Each line in the data holding "below" should be listed.

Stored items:
========================================
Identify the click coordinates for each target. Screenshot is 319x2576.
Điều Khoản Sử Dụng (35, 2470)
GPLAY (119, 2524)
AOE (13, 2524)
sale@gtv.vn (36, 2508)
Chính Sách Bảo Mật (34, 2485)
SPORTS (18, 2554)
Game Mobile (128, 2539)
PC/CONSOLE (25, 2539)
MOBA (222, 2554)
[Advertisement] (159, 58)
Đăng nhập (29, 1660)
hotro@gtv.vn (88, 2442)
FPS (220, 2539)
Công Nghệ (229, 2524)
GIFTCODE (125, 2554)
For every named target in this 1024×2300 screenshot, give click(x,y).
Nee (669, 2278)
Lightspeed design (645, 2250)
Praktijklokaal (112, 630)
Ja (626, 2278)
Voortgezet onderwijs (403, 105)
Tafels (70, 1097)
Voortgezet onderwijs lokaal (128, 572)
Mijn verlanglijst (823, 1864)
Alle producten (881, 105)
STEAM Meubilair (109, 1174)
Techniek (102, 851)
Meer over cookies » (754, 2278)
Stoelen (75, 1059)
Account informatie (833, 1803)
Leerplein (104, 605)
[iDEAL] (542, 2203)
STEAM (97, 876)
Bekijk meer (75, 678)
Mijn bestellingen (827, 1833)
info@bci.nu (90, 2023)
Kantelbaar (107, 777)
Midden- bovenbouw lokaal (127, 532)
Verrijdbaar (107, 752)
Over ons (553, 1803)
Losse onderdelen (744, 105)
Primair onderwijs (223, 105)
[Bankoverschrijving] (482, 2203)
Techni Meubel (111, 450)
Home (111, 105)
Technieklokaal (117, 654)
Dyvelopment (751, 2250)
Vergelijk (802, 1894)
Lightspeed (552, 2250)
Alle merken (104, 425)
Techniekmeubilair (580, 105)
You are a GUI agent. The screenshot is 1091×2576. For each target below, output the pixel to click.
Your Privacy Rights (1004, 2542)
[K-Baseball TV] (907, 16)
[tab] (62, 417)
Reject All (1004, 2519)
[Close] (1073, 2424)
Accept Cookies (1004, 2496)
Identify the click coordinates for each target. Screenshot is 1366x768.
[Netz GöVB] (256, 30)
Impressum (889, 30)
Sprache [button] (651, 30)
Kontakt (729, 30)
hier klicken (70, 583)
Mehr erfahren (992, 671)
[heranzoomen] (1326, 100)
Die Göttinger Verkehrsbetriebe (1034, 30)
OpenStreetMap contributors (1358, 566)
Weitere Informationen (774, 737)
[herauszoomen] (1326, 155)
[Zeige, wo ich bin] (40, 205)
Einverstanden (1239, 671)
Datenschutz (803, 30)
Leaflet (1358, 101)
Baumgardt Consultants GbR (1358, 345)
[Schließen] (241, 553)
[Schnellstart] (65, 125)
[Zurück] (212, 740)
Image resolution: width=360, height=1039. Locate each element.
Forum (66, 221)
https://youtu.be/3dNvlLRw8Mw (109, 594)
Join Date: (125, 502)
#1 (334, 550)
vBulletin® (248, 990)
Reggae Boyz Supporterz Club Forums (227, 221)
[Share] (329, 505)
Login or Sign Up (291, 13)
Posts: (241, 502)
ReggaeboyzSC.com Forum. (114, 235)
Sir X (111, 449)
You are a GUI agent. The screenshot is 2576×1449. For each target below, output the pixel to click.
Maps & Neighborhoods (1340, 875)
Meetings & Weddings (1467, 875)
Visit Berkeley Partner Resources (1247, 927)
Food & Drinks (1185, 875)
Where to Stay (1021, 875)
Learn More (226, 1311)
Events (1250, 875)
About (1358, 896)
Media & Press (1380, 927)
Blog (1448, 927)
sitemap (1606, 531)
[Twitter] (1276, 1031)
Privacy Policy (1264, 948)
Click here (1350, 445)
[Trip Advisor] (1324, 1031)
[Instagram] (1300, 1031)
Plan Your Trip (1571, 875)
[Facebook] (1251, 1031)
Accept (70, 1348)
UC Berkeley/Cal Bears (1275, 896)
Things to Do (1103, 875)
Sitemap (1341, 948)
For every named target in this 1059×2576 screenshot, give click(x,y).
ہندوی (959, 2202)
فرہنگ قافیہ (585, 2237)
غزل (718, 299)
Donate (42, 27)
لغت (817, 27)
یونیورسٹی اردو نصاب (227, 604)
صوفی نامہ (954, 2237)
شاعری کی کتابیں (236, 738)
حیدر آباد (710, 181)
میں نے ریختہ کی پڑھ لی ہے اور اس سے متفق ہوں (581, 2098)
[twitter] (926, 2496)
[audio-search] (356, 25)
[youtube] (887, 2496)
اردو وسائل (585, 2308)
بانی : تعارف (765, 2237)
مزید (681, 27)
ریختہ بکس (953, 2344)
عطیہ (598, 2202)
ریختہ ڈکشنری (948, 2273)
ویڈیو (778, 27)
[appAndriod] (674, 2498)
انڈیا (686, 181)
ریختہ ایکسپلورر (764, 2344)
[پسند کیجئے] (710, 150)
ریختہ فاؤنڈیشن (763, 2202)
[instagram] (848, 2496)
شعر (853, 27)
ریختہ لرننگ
========================================
§ **Written response**
You are a GUI agent. The screenshot is 1091×2576. For each target below, output the pixel to click.
You are a GUI agent. The screenshot is 2576×1449. For each target below, output the pixel to click.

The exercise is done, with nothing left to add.